» Source passage:
What kind of things does INZ usually take into consideration if there are no New Zealanders available for the role being offered?

INZ considers a range of factors when determining whether any suitable New Zealanders are available for the work. This includes, but isn’t limited to, things like:

  • the employer's case in support of an individual worker's application; and
  • evidence of a genuine attempt by the employer to recruit New Zealanders, through advertising and the use of other channels, such as recruitment agencies
  • advice from Work and Income about the availability of New Zealand citizens or residence class visa holder workers to do the work offered; and
  • advice from relevant stakeholders within the particular industry, including unions

How long will it take to process the Essential Skills work visa application I’m supporting?

Due to the complexities of the situation and INZ’s current limited visa processing capability, we’re unable to give exact timeframes of when these applications will be processed. However, we aim to do so as quickly as possible given the current constraints on visa processing resources.

Can I submit this further evidence now, even though I haven’t been asked for it yet?

INZ will request additional evidence at the time the application is being assessed.

What about if the role I want to recruit for is on the skills shortage list?

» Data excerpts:
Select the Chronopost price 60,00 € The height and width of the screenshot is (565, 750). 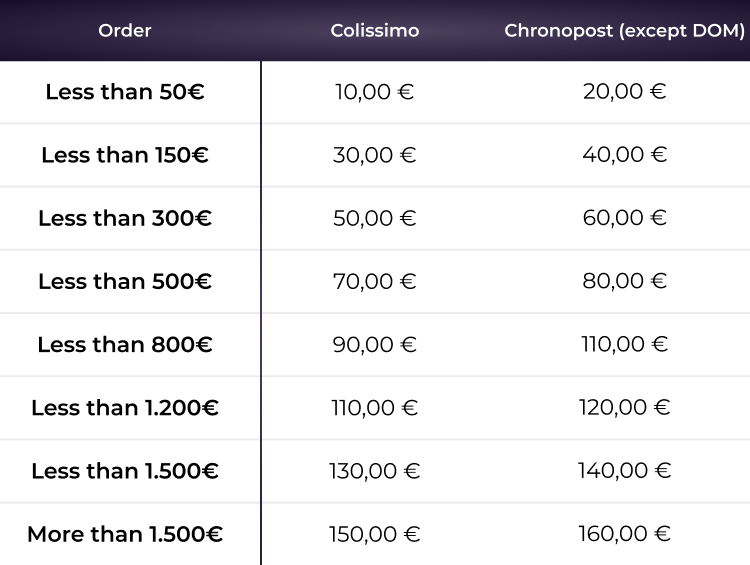625,218
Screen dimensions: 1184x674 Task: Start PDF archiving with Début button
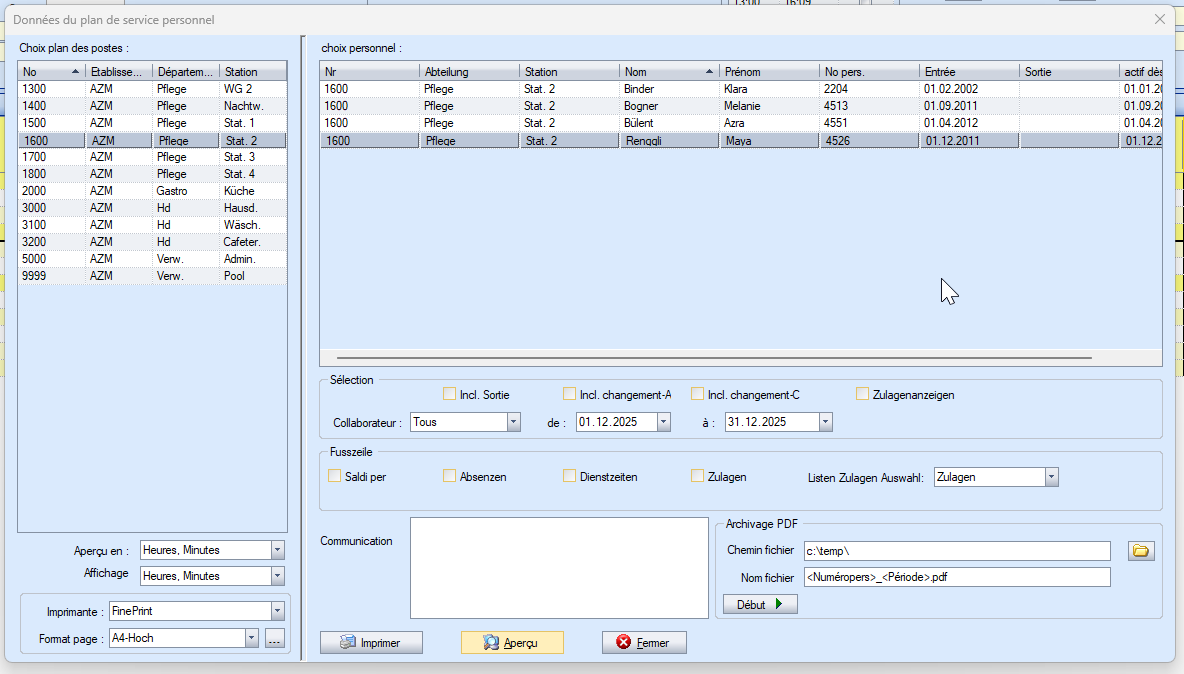pos(760,605)
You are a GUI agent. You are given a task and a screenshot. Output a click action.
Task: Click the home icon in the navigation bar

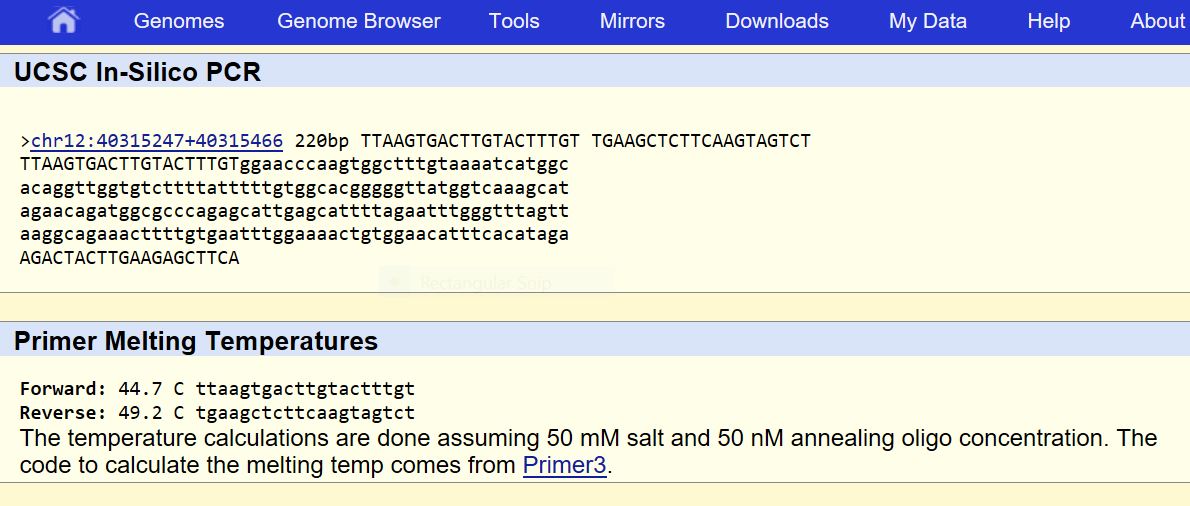(x=63, y=20)
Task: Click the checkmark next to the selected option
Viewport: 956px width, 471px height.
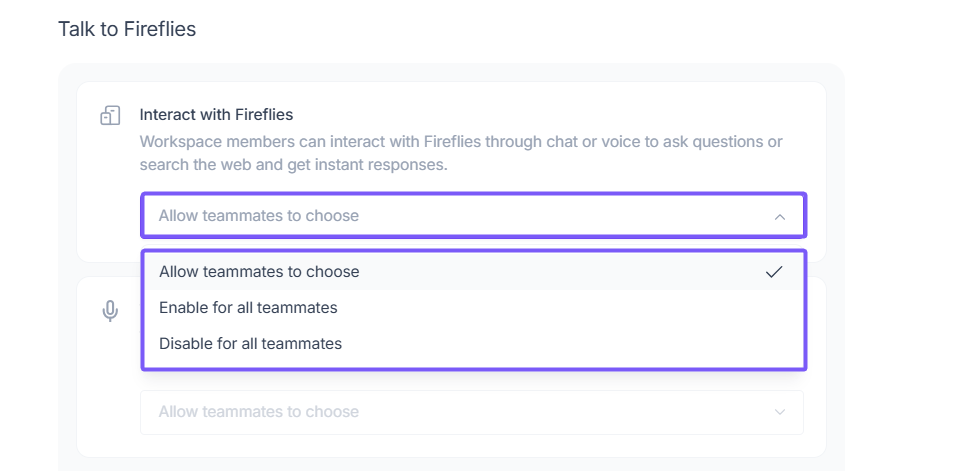Action: [x=773, y=272]
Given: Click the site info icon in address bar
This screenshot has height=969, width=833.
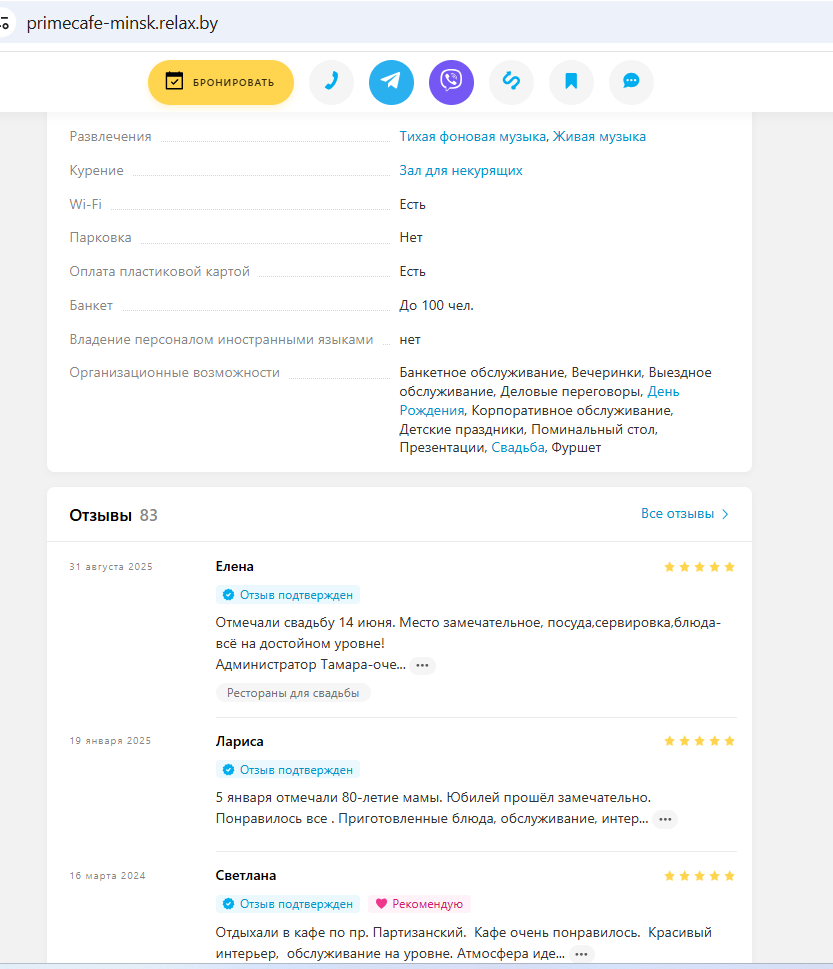Looking at the screenshot, I should pyautogui.click(x=5, y=23).
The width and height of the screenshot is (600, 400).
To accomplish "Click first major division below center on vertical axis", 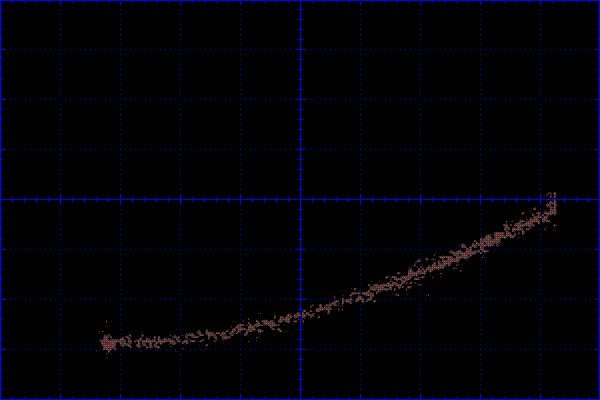I will click(x=301, y=249).
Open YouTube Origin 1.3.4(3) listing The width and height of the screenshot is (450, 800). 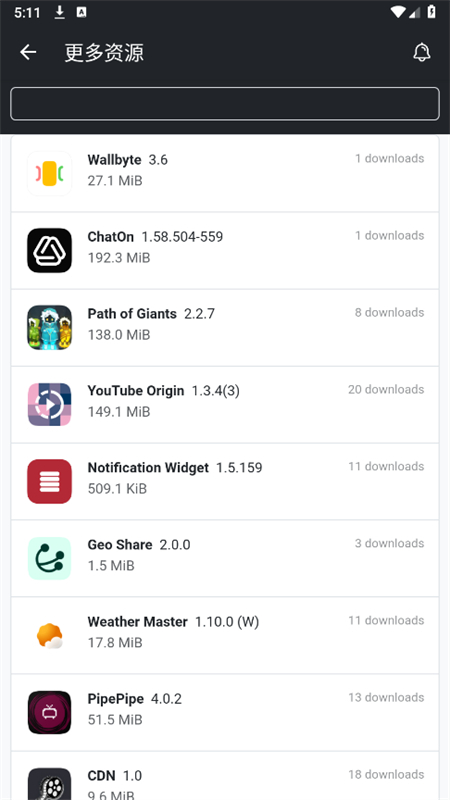point(225,405)
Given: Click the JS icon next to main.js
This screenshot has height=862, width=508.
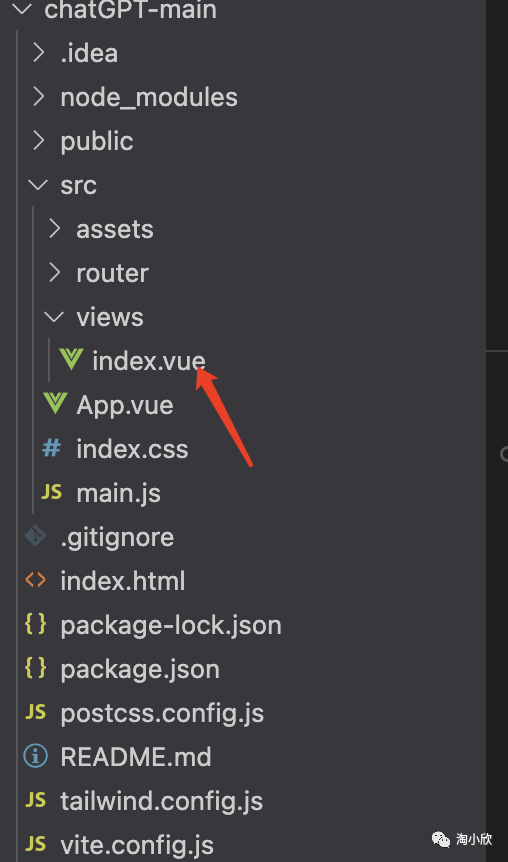Looking at the screenshot, I should 52,493.
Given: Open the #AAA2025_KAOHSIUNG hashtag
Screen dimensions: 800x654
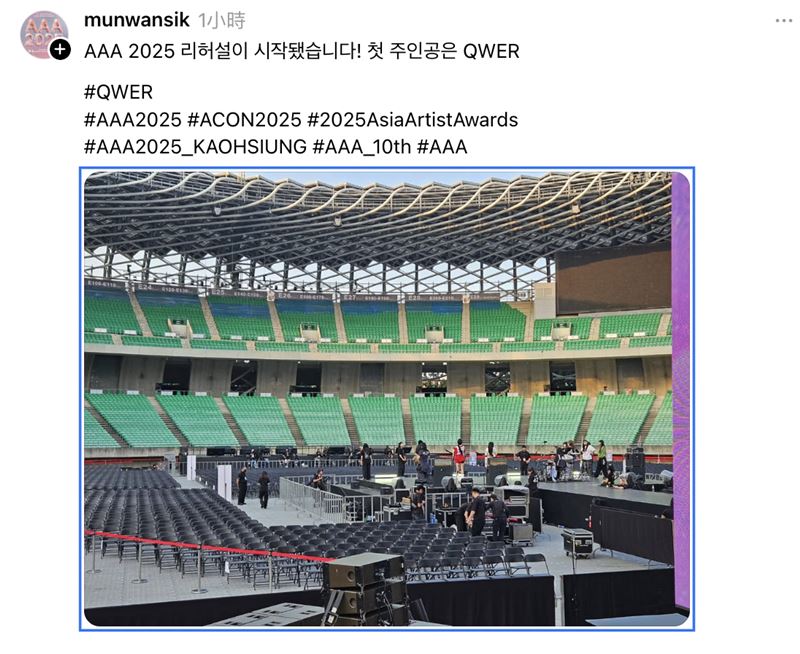Looking at the screenshot, I should [x=195, y=147].
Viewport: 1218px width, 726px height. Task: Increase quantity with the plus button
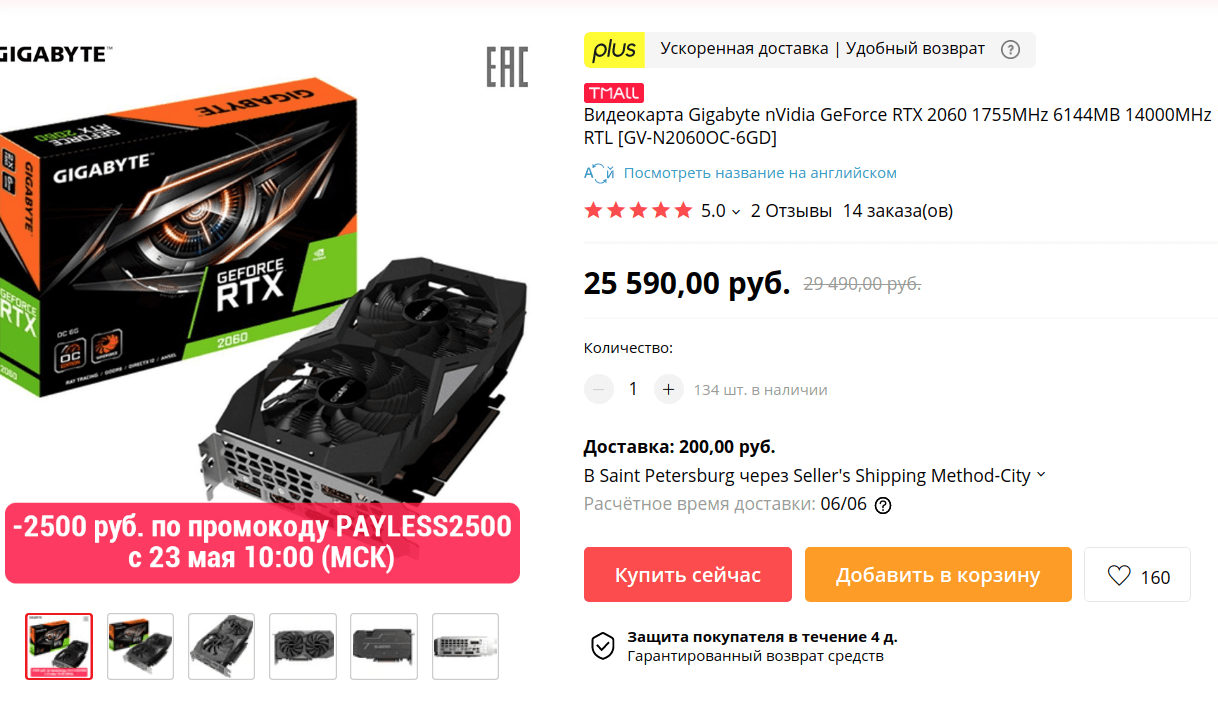[x=669, y=389]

» What needs to be done: Reproduce the part of the INZ visa FAQ text that begins at the words "How long will" and stops after "is being assessed.".

» Response to the task:
How long will it take to process the Essential Skills work visa application I’m supporting?

Due to the complexities of the situation and INZ’s current limited visa processing capability, we’re unable to give exact timeframes of when these applications will be processed. However, we aim to do so as quickly as possible given the current constraints on visa processing resources.

Can I submit this further evidence now, even though I haven’t been asked for it yet?

INZ will request additional evidence at the time the application is being assessed.